::: Data records :::
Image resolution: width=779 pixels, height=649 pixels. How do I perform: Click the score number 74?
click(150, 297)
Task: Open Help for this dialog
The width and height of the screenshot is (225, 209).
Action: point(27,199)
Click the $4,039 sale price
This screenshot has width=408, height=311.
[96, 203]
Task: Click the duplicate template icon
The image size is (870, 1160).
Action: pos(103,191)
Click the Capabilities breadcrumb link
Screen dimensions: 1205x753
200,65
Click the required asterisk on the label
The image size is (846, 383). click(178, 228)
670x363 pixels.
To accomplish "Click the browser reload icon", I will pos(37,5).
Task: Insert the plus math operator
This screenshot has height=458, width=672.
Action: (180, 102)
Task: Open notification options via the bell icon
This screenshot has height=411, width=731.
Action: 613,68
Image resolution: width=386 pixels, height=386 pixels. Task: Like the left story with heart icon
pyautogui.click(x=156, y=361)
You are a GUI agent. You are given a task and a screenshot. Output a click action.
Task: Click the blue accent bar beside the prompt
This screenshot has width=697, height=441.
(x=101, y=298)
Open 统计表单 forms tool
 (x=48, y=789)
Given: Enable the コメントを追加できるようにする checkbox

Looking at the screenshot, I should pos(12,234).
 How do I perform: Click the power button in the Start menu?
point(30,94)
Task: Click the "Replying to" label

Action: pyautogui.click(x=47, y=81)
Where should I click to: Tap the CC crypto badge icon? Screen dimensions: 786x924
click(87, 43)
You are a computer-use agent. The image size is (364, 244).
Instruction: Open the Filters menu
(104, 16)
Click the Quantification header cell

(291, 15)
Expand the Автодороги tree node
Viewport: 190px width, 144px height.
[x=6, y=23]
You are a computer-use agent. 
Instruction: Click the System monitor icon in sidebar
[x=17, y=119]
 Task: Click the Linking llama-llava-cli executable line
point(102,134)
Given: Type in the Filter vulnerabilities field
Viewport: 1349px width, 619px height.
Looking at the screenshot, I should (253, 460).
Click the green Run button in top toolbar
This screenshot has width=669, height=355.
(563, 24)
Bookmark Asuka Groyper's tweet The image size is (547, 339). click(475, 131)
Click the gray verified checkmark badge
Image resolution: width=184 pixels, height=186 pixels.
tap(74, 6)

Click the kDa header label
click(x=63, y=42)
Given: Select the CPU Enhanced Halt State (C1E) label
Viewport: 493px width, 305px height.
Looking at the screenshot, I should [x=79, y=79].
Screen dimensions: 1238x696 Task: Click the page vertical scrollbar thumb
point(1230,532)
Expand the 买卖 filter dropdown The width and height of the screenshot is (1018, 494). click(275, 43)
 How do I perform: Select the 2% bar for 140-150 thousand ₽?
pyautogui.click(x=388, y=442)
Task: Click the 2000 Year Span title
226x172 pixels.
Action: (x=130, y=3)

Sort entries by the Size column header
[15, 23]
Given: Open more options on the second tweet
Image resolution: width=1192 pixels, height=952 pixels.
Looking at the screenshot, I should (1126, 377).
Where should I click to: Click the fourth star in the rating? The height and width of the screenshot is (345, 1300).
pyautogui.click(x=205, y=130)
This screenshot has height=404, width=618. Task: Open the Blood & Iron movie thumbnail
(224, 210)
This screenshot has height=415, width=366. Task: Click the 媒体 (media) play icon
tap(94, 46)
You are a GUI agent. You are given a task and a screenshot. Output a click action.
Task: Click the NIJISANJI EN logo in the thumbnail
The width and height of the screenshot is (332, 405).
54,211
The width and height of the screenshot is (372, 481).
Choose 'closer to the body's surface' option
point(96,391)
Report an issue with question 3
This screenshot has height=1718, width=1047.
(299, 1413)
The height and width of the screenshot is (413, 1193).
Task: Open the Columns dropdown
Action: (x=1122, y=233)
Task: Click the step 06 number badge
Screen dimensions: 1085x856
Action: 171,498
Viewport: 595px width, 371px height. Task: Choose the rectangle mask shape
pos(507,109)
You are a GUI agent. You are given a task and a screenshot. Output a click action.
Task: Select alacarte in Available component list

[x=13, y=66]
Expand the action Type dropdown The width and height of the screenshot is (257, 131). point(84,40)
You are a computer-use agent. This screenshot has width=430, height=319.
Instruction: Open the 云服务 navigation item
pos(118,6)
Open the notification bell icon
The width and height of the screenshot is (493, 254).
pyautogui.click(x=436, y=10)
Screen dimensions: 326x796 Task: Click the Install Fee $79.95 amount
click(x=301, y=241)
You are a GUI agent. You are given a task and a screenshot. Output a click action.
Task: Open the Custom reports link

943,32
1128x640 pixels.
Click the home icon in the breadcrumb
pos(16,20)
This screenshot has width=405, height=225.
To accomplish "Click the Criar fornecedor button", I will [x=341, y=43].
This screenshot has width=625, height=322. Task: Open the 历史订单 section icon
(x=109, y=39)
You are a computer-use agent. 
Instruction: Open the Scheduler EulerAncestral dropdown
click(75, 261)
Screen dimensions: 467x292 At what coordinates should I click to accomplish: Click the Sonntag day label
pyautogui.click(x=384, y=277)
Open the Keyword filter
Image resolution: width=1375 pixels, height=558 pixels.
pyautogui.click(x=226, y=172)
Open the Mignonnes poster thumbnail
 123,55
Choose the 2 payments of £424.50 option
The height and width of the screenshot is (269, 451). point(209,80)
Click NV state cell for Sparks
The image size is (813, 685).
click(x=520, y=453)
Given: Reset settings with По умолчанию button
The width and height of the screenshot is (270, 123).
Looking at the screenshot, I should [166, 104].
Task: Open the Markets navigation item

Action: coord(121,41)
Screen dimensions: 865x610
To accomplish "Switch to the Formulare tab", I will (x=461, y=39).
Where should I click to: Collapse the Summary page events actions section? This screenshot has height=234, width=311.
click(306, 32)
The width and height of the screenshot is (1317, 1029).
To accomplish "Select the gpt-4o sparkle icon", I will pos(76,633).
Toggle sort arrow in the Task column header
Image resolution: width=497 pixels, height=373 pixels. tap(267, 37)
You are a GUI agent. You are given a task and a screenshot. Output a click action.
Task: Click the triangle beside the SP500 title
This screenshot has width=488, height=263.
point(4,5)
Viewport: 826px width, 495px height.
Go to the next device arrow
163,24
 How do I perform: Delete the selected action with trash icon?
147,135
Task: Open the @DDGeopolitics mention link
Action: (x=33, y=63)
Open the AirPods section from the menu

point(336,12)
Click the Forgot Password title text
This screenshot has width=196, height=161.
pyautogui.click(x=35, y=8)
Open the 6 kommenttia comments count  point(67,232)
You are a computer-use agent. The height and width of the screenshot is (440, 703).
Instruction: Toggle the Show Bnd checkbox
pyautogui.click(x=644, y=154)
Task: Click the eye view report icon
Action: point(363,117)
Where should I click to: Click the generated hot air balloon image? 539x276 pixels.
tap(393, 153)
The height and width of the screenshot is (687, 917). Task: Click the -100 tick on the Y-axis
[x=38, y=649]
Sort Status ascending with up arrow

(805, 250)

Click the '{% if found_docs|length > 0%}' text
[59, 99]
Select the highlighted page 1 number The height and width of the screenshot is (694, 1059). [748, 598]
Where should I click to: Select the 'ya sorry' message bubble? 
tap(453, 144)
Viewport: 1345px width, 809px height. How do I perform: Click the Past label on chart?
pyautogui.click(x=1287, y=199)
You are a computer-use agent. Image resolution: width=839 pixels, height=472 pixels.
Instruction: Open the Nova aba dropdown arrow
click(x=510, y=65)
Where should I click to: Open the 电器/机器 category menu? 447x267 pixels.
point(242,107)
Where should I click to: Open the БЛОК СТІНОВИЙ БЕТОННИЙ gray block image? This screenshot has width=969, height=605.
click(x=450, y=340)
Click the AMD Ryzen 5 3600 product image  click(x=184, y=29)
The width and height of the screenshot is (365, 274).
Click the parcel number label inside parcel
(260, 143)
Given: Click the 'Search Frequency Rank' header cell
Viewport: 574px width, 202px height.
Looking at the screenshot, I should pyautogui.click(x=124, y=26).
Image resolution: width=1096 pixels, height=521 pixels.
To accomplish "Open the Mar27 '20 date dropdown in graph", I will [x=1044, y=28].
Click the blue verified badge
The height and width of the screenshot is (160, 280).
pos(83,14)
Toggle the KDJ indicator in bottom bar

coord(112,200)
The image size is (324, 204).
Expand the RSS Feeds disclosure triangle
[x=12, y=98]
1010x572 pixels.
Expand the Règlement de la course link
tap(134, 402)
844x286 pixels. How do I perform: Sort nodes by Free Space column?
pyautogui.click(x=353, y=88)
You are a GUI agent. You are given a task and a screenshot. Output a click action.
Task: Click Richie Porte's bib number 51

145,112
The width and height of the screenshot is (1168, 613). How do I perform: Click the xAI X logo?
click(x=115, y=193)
:::
Action item ::
Look over the records above and copy each line that includes the string "options".

Exercise solution ::
Task: Open notification options via the bell icon
Given: Open more options on the second tweet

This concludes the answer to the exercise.